Се Лянь выхаживал по комнате, спотыкаясь о собственные ноги. Смотреть на него, ставшего таким жалким, напоминающим простого, ничем не выделяющегося человека, ничем не одарённого, не бывшего когда-то богом, было невыносимо. 

Больно, страшно. 

Хотелось сморгнуть этот образ, но, к сожалению, это было невозможно.

Фэн Синю было особенно тошно от воспоминаний о том прошлом — он честно не представлял, что испытывал Его Высочество, видя себя таким. 

Осознавал ли он? 

Даже если да, Се Лянь всё равно день ото дня нёс несусветную чушь: от этого казалось, будто тогда он совсем не понимал всего ужаса происходящего.

Это злило, но при этом заставляло работать ещё больше, придумывать новые способы добыть еду и лекарства…

Фэн Синь, пропуская сквозь себя чужие слова, чувствовал только жалость: к нему, к себе, к государю и государыне, к Лань Чан, к Сяньлэ — весь он, бывший телохранитель, невероятно одарённый, по мнению многих людей при дворе, превратился в бледную тень самого себя.

— Фэн Синь, — паника в голосе Му Цина звучала страшно, отдаваясь тяжестью в груди. Фэн Синь тяжело сглотнул вставший в горле ком. — Проверь, есть ли у меня духовные силы, я не…

На запястье Му Цина тут же опустились пальцы, сжимая, как последнюю драгоценную надежду — то, за что можно было зацепиться, почувствовать себя живым. Фэн Синь старался не позволить выдать собственного страха, поэтому смог сказать хоть что-то лишь спустя время. Му Цин смотрел на него исподлобья и ждал, нервно кусая губы.

— Поток ци стабильный, недостатка, который бы отразился на твоих силах, я не чувствую. А почему…

— Я не могу связаться ни с кем: ни с Линвэнь, ни с младшими служащими… даже общественная сеть — и там ничего. Обычно их не заткнуть, а сейчас я бы даже был рад их услышать, но… Никого нет.
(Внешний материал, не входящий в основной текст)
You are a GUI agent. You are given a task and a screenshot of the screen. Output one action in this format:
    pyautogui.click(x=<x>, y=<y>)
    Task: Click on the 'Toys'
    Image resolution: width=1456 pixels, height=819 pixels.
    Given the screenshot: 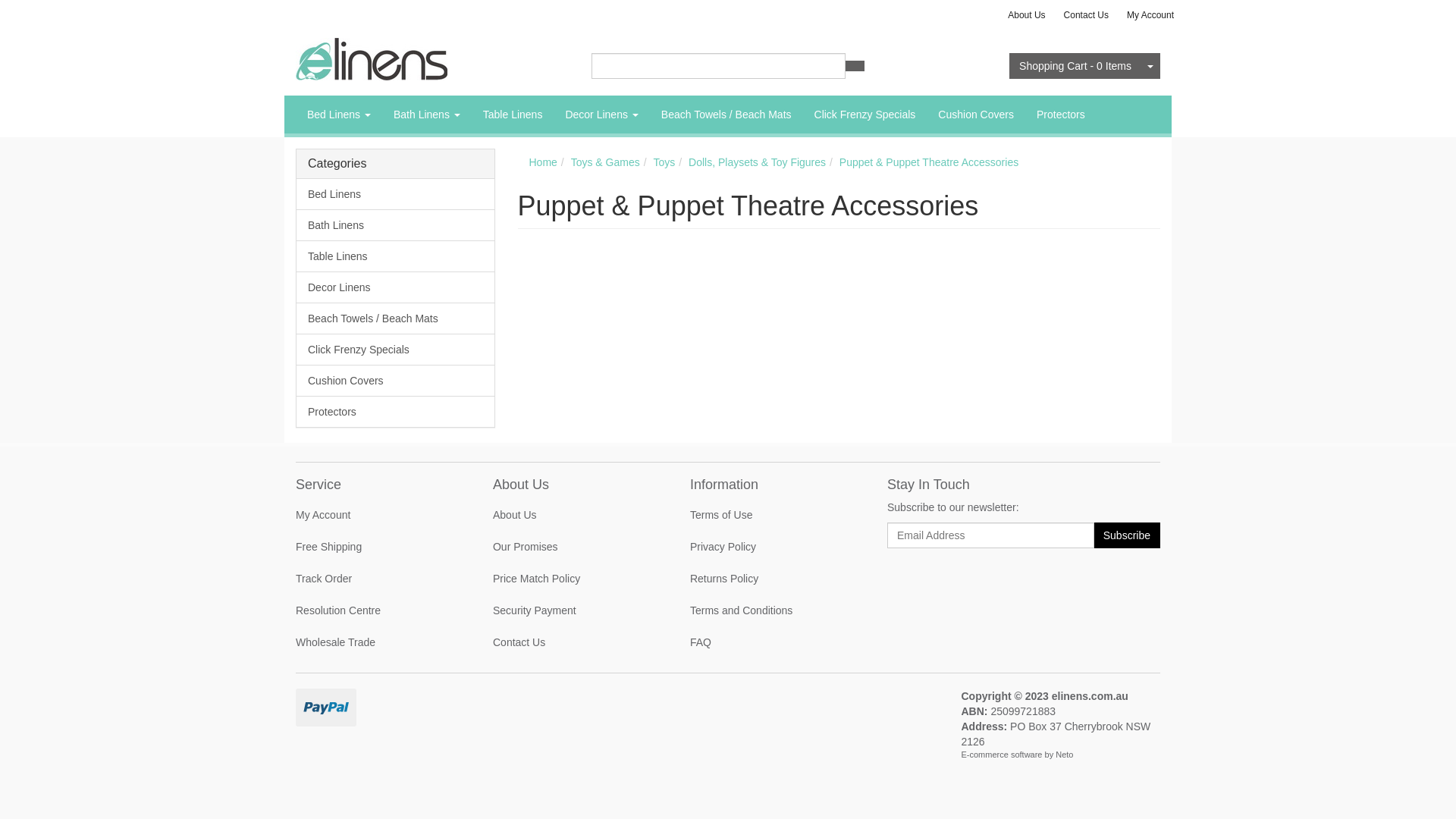 What is the action you would take?
    pyautogui.click(x=652, y=162)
Фэн Синь нахмурился, почувствовав, как по телу пробежали мурашки, и сам попытался присоединиться к общественной сети, обратиться к Линвэнь — но ответом служила полная тишина. Она мерзко звенела, оседала в ушах, не позволяя услышать ничего, кроме неё. 

Одного его взгляда на напарника было достаточно для того, чтобы послышался раздражённый вздох.

— Прекрасно, теперь мы ещё и отрезаны от мира и лишены любой возможности на подмогу.

— Ну не может же быть такого… Вдруг проблема в этой пещере? Надо выйти из неё, и тогда…

— Послушай же себя, а, — не сдержался Му Цин: сейчас он, зло сверкающий глазами, едва сдерживающий гнев, с подрагивающими губами, так напоминал давно знакомого Му Цина. Того, кого, как считал Фэн Синь, он ненавидел всем сердцем, от кого хотел избавиться. — Как, по-твоему, пещера должна влиять на связь богов? Мы на наших землях, мы не должны быть такими же беспомощными, как новорождённые котята! Но, если так подумать, то, объявись сейчас Бай, он нас с лёгкостью утопит — настолько мы слабы!

Было страшно признаться в том, что Му Цин был прав. Он боялся, и его страх передавался напарнику, заполнял собой всю пещеру. Казалось, что стало снова нечем дышать: спёртый воздух забивался в нос, заполнял собой лёгкие, и вдохнуть полной грудью было невозможно.

— Надо выбираться отсюда и уходить дальше, может быть, успеем, — сказал Му Цин и встал на ноги, упёршись шеей в низкий свод пещеры. Передвигаться здесь было возможно, только пригнувшись — и это добавляло давления в и без того неприятную атмосферу.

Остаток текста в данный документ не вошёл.